If you play fantasy baseball, you have probably read multiple opinions on Baez by now. If you do not, they can be summed up easily: Baez is an amazing athlete who hits the ball incredibly hard, but he really needs to learn to take a walk and not strike out so much.

Pundits focus on either his amazing ability to barrel up baseballs or his amazing ability to swing at (and often miss) baseballs. Depending on their own personal biases, Baez is either headed for a monster season or a monster decline. Basically, Baez is an incredibly polarizing talent that no one knows anything about.

Barring injury, Baez will shut up one side or the other this year. Either his free-swinging ways will cost him, or his instincts and talent will carry him. If he can reproduce last season, he will be a superstar. There are a lot of strikeouts in the way of that though, with very few walks to fall back on. Was he lucky, or is he good? The 2019 season will go a long way to sorting that out.

Bryce Harper

It seems strange to write this about Harper, considering his mega-contract with the Philadelphia Phillies. But it must be said: Bryce has a lot to prove. He’s a 26-year-old with an MVP award already under his belt, and that is it.

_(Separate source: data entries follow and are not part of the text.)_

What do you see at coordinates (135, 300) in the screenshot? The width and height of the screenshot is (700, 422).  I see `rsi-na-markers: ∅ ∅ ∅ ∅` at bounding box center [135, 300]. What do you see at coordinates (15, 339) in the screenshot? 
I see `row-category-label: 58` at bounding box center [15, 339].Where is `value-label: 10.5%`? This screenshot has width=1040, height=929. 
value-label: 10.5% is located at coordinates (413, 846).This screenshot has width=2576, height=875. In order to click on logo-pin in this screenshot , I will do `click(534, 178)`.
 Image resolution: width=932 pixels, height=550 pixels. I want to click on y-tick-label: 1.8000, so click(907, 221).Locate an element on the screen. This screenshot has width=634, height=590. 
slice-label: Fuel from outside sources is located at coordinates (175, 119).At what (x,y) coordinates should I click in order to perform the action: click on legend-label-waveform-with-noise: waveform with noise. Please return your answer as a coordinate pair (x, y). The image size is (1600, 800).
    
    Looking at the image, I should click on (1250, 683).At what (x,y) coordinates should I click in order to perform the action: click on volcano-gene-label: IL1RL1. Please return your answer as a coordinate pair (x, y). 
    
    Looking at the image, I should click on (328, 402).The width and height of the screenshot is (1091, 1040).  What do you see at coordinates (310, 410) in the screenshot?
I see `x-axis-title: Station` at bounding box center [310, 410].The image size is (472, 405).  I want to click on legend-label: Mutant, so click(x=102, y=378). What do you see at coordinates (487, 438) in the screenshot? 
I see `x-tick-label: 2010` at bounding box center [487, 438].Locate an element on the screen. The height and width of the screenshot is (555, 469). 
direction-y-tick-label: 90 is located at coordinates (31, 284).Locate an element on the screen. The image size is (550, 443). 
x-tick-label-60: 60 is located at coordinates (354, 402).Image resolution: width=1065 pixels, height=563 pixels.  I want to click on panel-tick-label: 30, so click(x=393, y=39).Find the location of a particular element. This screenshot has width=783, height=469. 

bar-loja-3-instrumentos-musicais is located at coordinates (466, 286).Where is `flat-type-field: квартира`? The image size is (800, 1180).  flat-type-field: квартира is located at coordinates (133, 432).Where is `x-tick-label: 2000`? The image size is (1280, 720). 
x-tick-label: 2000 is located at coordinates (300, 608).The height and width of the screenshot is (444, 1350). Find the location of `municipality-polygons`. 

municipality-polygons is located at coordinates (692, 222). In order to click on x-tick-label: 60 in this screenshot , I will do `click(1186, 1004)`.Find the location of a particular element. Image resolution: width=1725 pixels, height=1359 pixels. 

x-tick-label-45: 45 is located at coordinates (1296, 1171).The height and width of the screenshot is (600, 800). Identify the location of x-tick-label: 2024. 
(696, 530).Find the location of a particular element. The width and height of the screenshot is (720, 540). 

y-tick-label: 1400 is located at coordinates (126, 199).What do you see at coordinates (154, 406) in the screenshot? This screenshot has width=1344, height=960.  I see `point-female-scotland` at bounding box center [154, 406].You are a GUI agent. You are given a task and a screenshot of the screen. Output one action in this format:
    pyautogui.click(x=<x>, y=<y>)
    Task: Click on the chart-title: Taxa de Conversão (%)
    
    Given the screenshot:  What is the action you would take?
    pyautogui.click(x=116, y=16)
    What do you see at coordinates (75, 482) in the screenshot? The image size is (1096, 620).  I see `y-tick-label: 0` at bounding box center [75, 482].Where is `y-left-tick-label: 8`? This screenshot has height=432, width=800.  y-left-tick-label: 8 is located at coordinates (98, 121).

Aside from Harper’s magical 2015 season, he has been a good baseball player which is nothing to be ashamed of. But the hype, combined with his 2015 MVP season, told the world that he could be so much more. The talent is there for Harper to be great, not just for this time but for all times. He is being paid like he is one of the greatest there has ever been, but it has been a full three seasons since has played like it.

He’s 26. Time remains to stake his claim to baseball history. But the narrative gets murkier with every passing year. 2019 is a big year for Harper. Can he reclaim his place among baseball’s elite, or will the Hall of Fame arc slip further away?

Clayton Kershaw

There is no tarnishing of his legacy. Kershaw has been one of the best to ever throw a ball. He is a Hall of Famer, no matter how the rest of his career goes.

He is also injured, after also being injured last year, and dealing with declining velocity and strikeout numbers. Make-or-break is probably the wrong term for Kershaw. He has already had a Hall of Fame career. But can he get the ring while he is still great? Is he more Pedro Martinez, who burned so brightly and then burned out? Or can he do it for decades like Greg Maddux, Nolan Ryan, and Randy Johnson? Is he a shooting star that this generation had the pleasure to witness for a brief while? Or can he turn back time and re-establish himself at the top?

Rob Manfred

The Commissioner is determined to “fix” baseball. There is a lot of pushback on many of his policies and ideas. Maybe baseball does not even need fixing.

Whether baseball needs the overhaul or not, tensions with the players union are high. Free agency has turned difficult for even high-profile players. Pitch clocks, mound visit restrictions, roster size changes, and minor league pay scale concerns are all coming to a head.

No commissioner looks good at the head of a league on strike, but with tensions rising, that seems an increasing possibility. This season will go a long way in determining how Manfred is remembered and reveal a lot about his conflict resolution skills and agenda. He seems to be on the owners’ side of things more often than not, but that too can change.

Bullpens

This coincides with Rob Manfred. One of the proposed rule changes for 2020 is a three-batter minimum for pitching changes.

Will teams shy away from using an opener, knowing that if he gets lit up they might have to use two pitchers just to get to their starter? What is the future of the left-handed specialist, or the right-handed sidearmer? With the rise of Andrew Miller, Josh Hader, and Archie Bradley, length has been the trend in relief the last few years. Specialists have been on their way out. Does the proposed 26th man actually revive the specialist, or do these changes kill the Randy Choate roll for all time?

As Bob Dylan would say, “The answer, my friend, is blowin’ in the wind.” The winds of Opening Day are here, carrying fascinating new questions for a new season, where anything can happen. Well, almost anything. Sorry, Orioles and Marlins fans – it probably will not be your year. Happy baseball!